- What the task asks -
The answer consists of one number: how many lines of the data below include the string "This".

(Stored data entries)
-------
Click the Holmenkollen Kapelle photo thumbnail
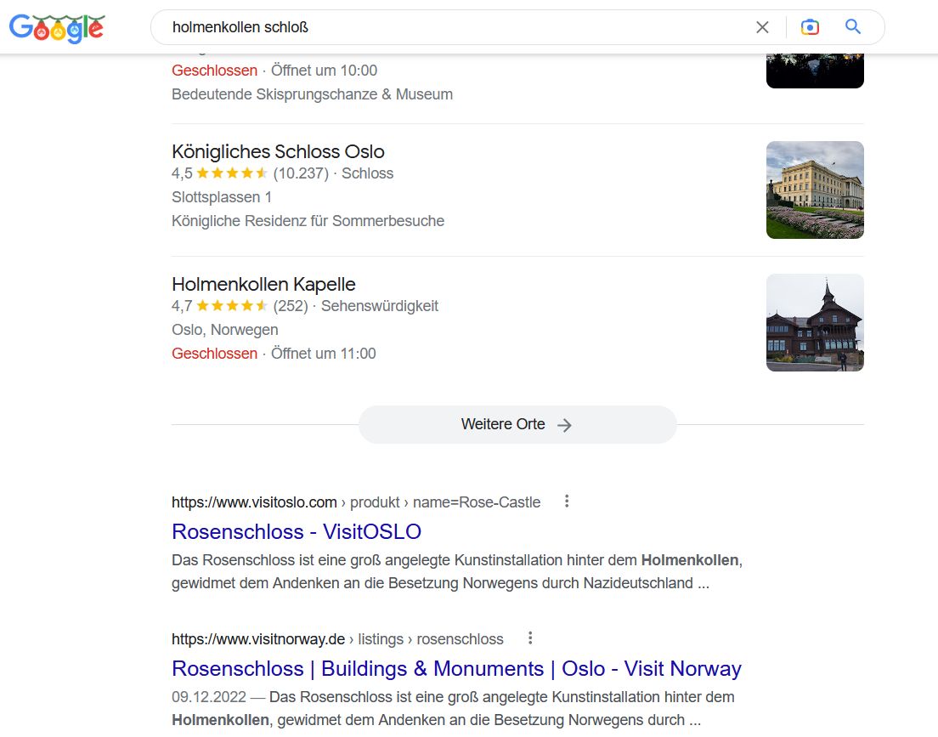Image resolution: width=938 pixels, height=737 pixels. pos(815,322)
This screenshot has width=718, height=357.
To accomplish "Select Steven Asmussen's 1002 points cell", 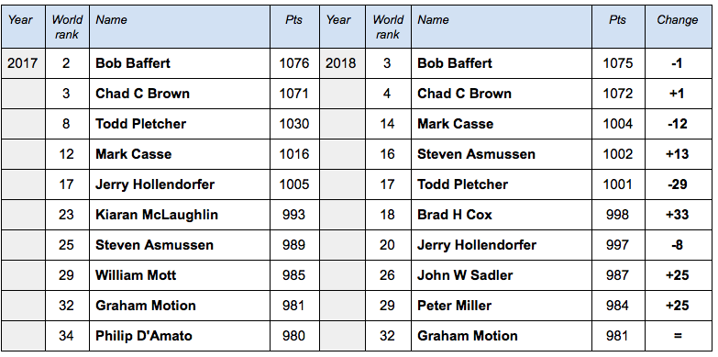I will click(x=618, y=154).
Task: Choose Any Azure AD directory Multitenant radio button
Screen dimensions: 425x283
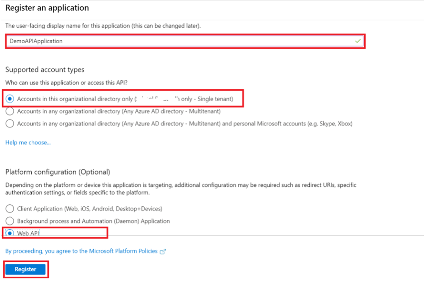Action: click(x=10, y=111)
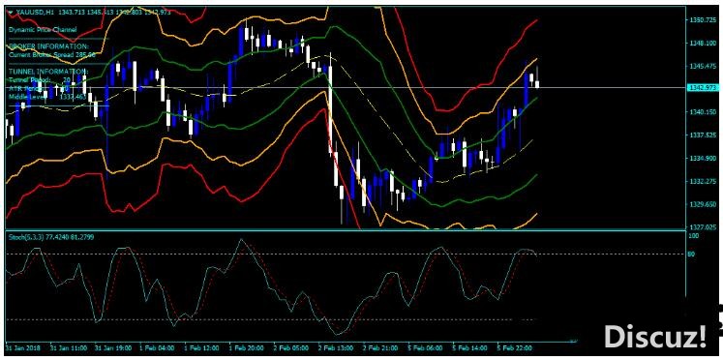
Task: Click the current price tag 1342.973
Action: [702, 87]
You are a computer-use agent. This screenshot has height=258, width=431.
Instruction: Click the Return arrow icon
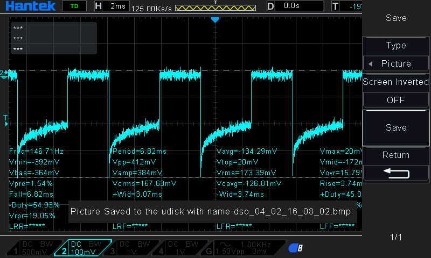pos(396,173)
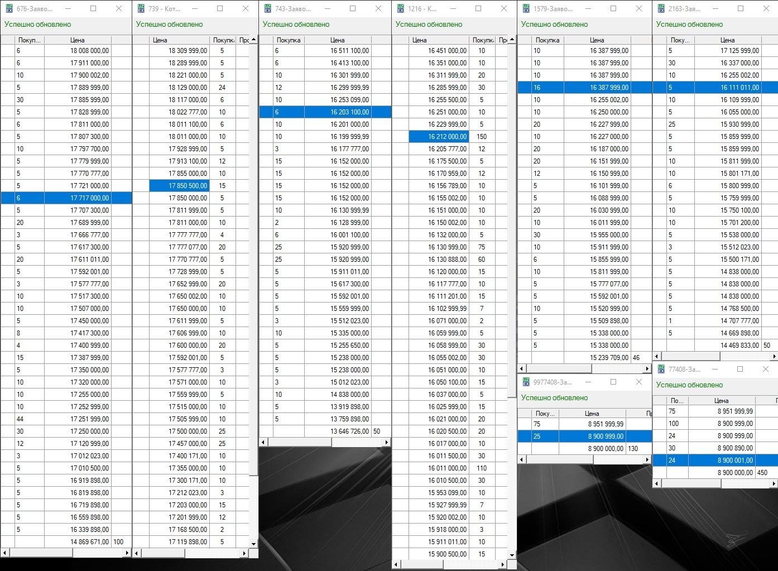
Task: Open the 2163-Зая window's title bar icon
Action: click(661, 9)
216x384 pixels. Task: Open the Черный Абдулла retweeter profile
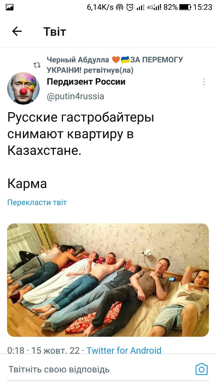[x=78, y=60]
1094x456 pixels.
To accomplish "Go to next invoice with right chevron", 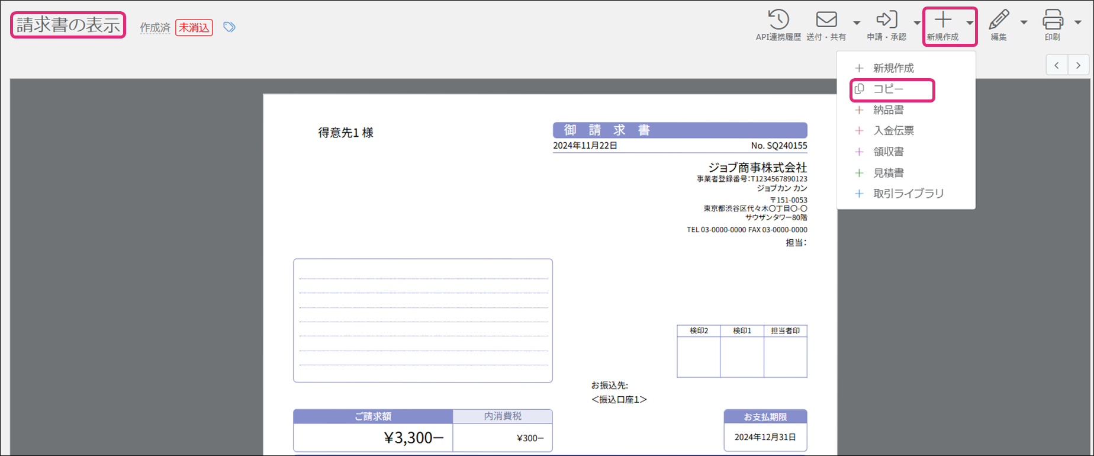I will pos(1078,66).
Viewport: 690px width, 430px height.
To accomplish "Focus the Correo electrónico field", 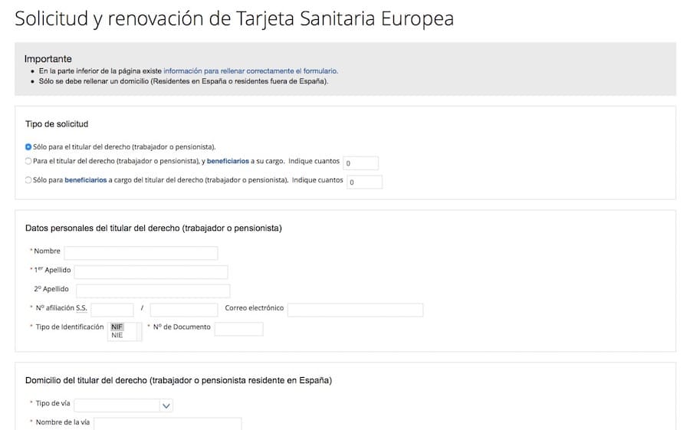I will pyautogui.click(x=355, y=309).
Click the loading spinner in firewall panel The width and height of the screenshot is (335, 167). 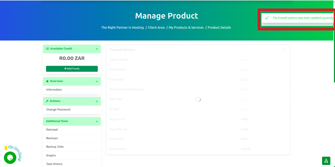pyautogui.click(x=198, y=100)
-------
- Problem solution -
2